## begin Material for this exercise

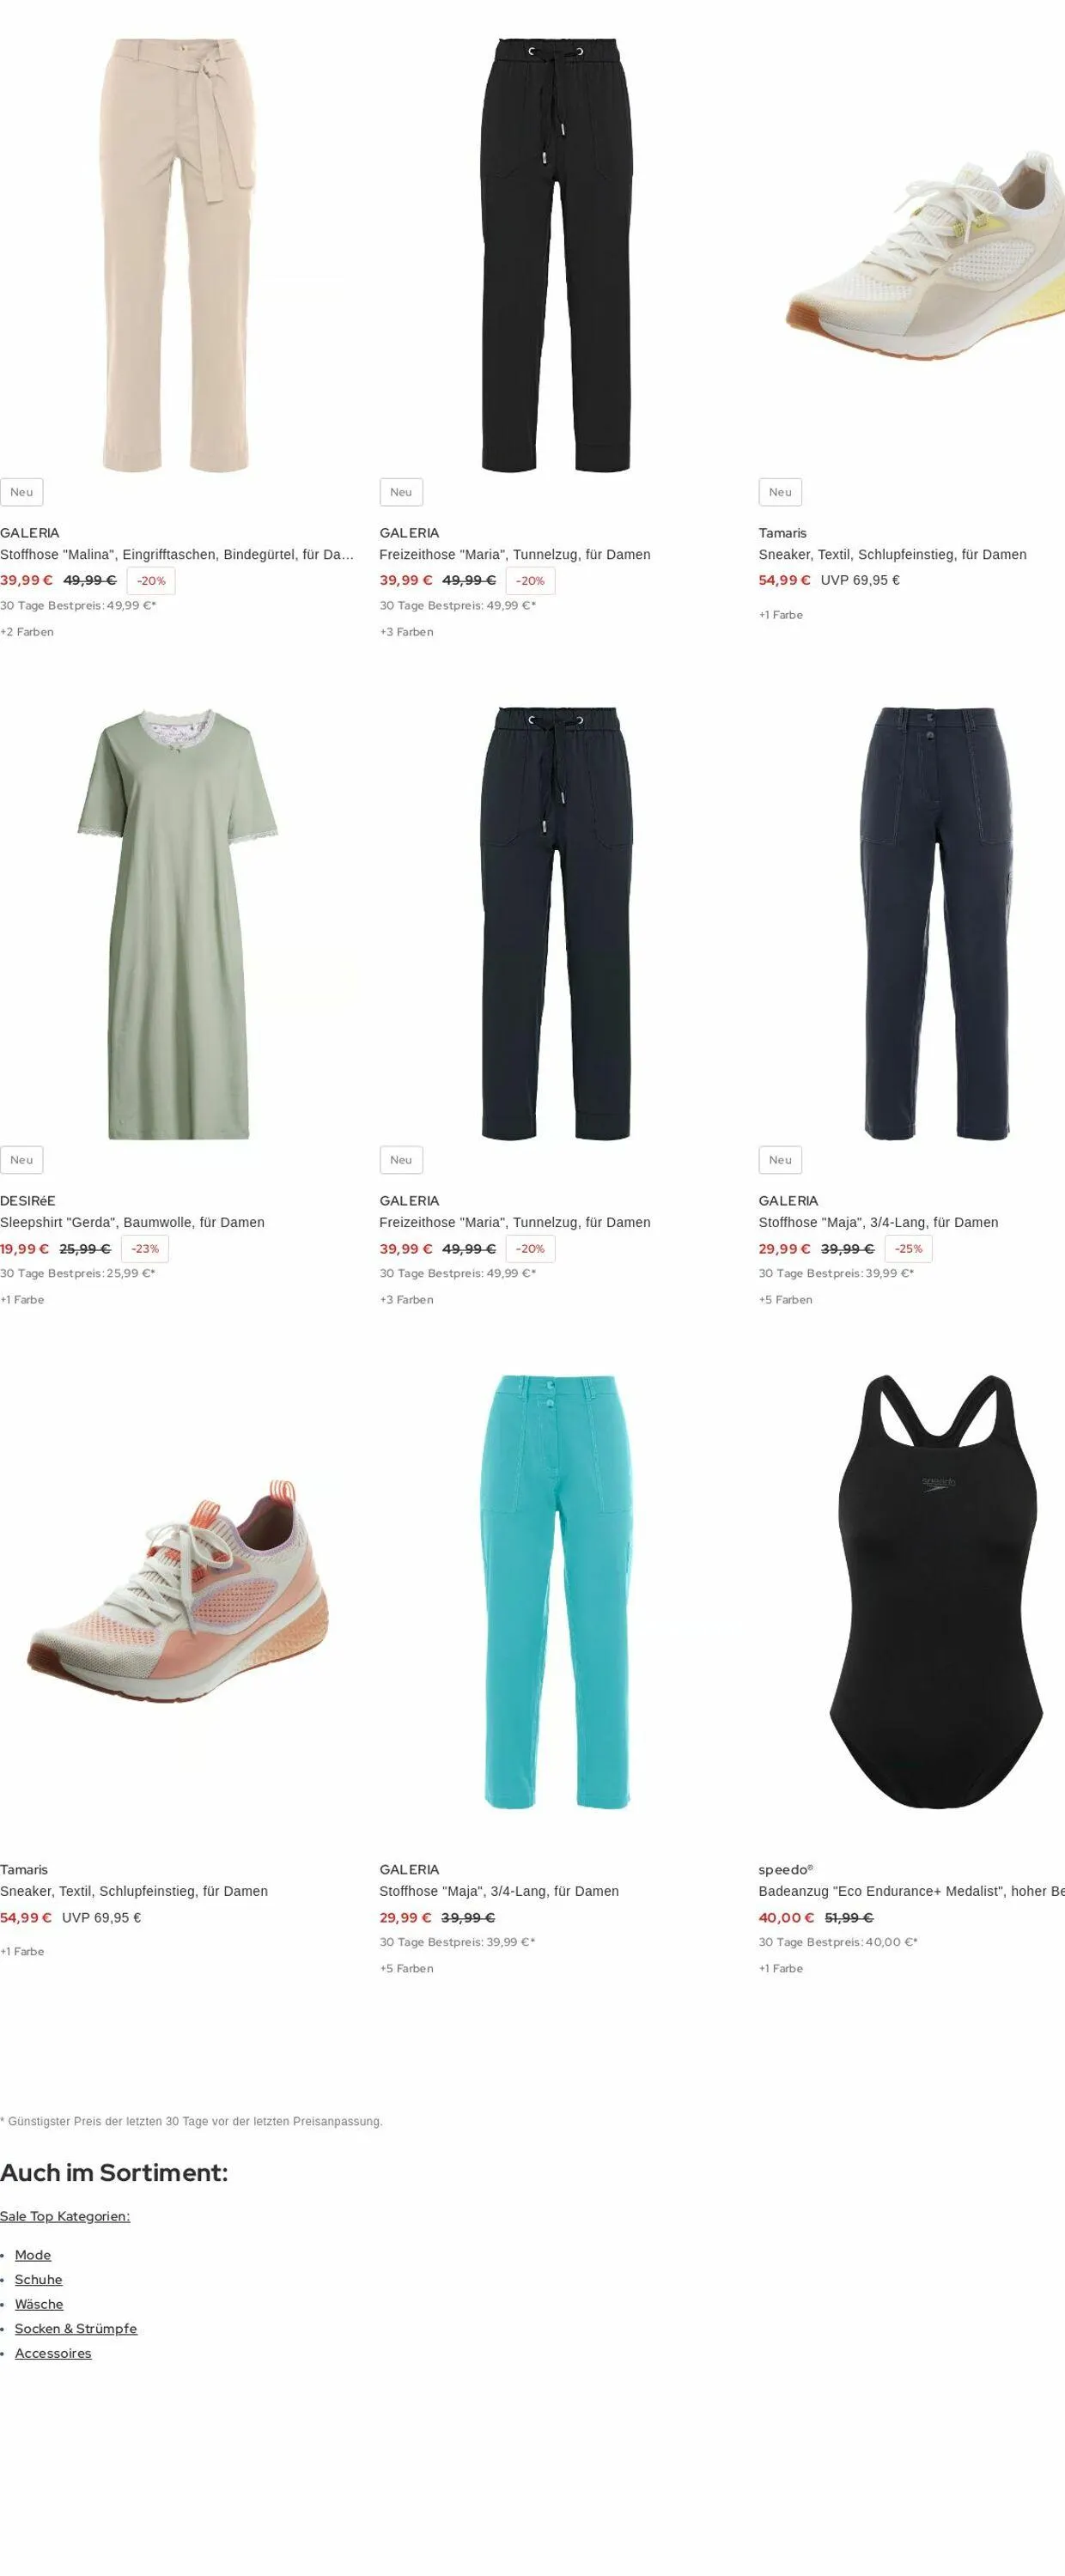Viewport: 1065px width, 2576px height.
Task: Open the Mode sale category link
Action: click(33, 2255)
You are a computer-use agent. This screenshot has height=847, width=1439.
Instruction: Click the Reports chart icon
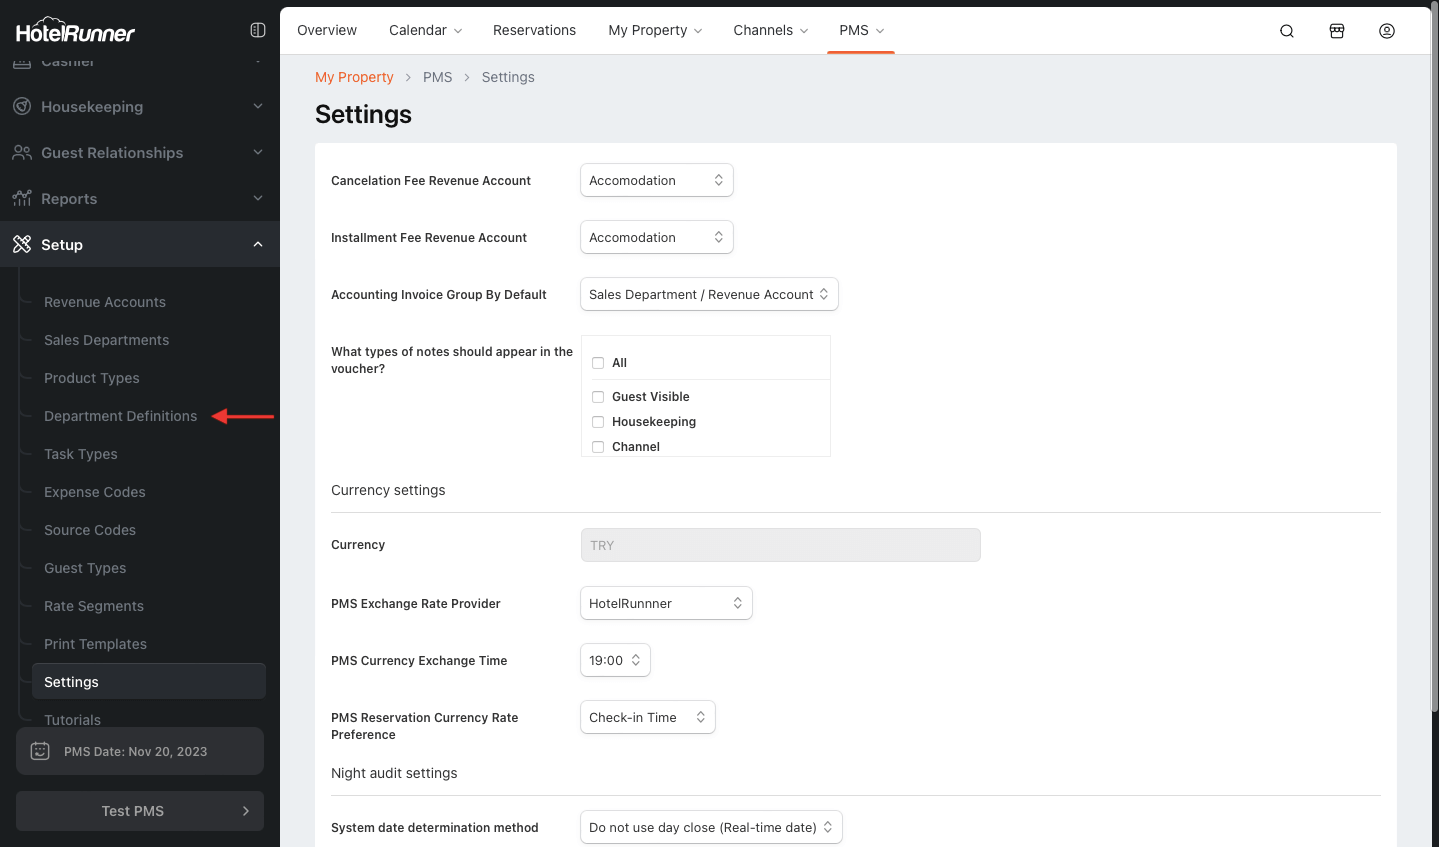point(22,198)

## end Material for this exercise

> [The task] Reproduce all of the material above word for word, leaving out the pictures.

> [Full solution]
Viewport: 1065px width, 2576px height.
Task: Open the Mode sale category link
Action: click(33, 2255)
You are a computer-use agent. This screenshot has height=847, width=1439.
Instruction: Click the Reports chart icon
point(22,198)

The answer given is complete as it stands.